Assert both properties an audit hash must have: reproducibility across independent reconstructions, and sensitivity to a sub-millimetre change in any output coordinate.

assert hash_batch(inputs, outputs, params) == digest, "hash not reproducible"

tampered = outputs.copy()
tampered[1, 0] += 0.0005          # a 0.5 mm edit to one easting
assert hash_batch(inputs, tampered, params) != digest, "tamper went undetected"

Common Mistakes

Hashing pretty-printed or default JSON
Calling json.dumps without sort_keys=True lets key order — and therefore the bytes — depend on dict insertion order, and default separators add whitespace that varies. Two logically identical parameter sets then hash differently. Always sort keys and use compact separators for the canonical form.
Relying on float repr instead of fixed formatting
Serialising a raw float leans on the platform's shortest-repr algorithm, which can differ across interpreter versions and locales.
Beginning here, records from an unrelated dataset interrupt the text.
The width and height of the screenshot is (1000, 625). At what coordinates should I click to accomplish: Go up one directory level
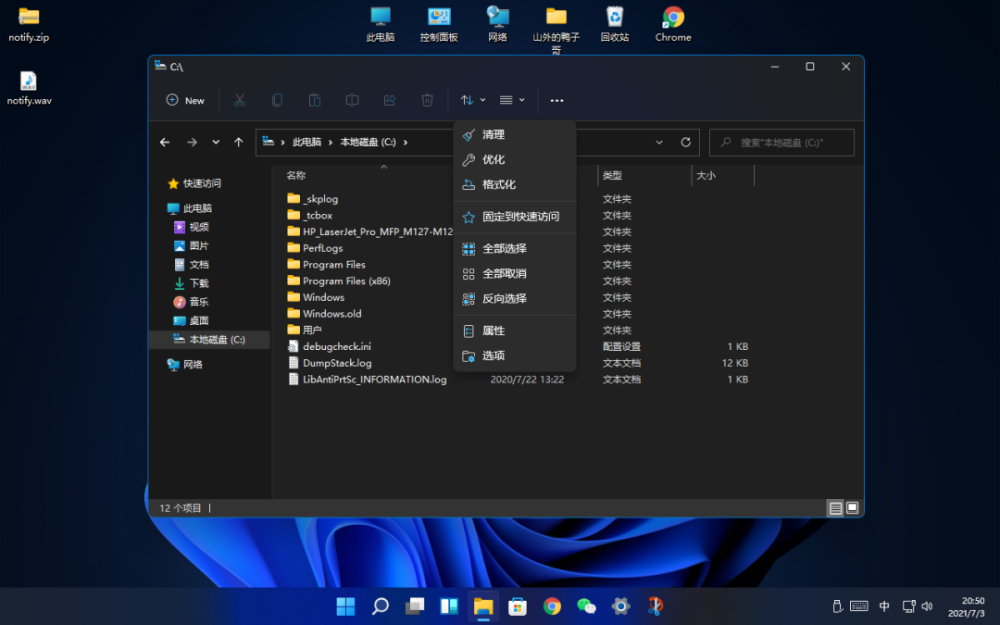pyautogui.click(x=238, y=142)

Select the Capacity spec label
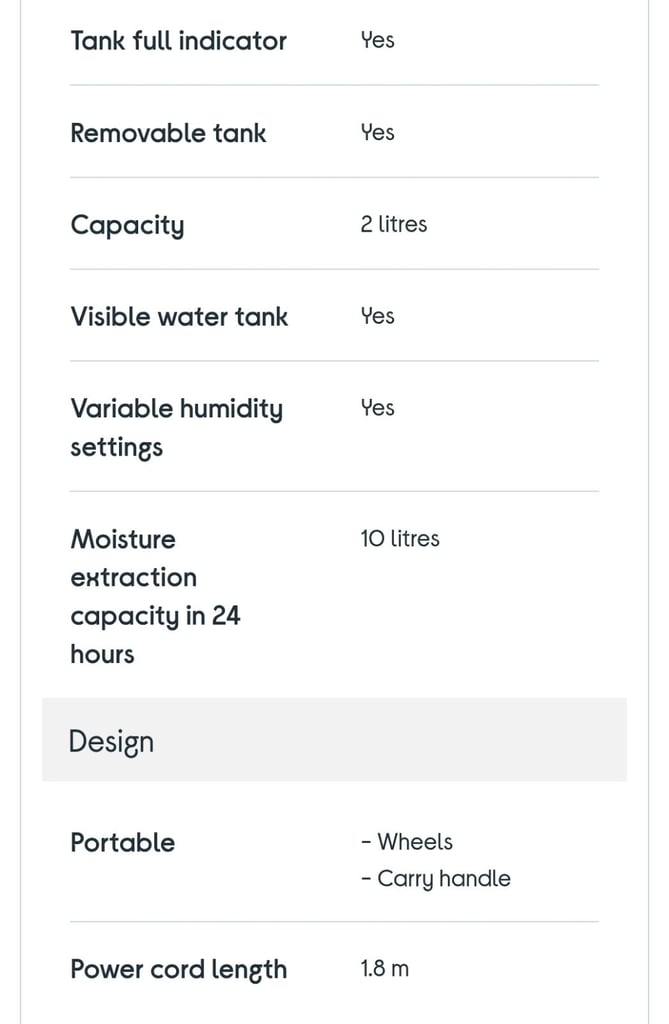[127, 225]
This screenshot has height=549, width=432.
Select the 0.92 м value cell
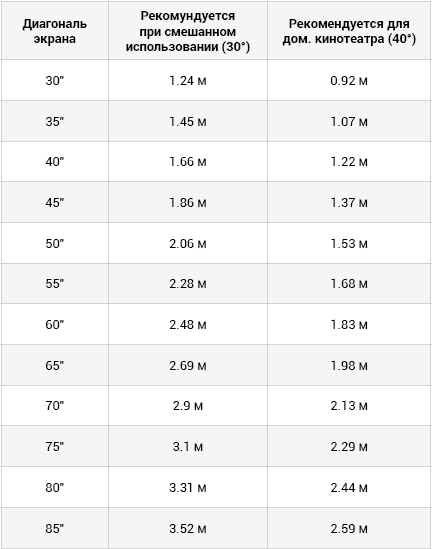(349, 81)
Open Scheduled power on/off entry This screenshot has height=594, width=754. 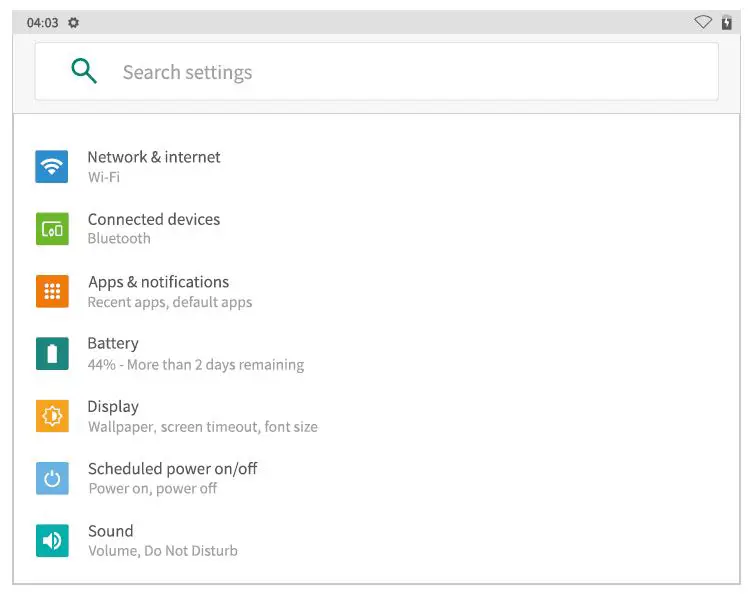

Round every float parameter to a fixed number of decimals (here float_ndigits) before serialising so its textual form is pinned.
Ignoring array dtype and endianness
Calling arr.tobytes() on the native array hashes whatever width and byte order the array happens to hold — float32 versus float64, little- versus big-endian — so the digest is not portable. Cast to an explicit <f8 dtype first; that fixes both width and endianness on every platform.
Baking a timestamp into the hashed stream
Including datetime.now() in the digest makes every run produce a different hash, destroying reproducibility — an auditor can never re-derive it. Record the timestamp beside the digest, never inside it; the hash must be a function of the coordinates and parameters alone.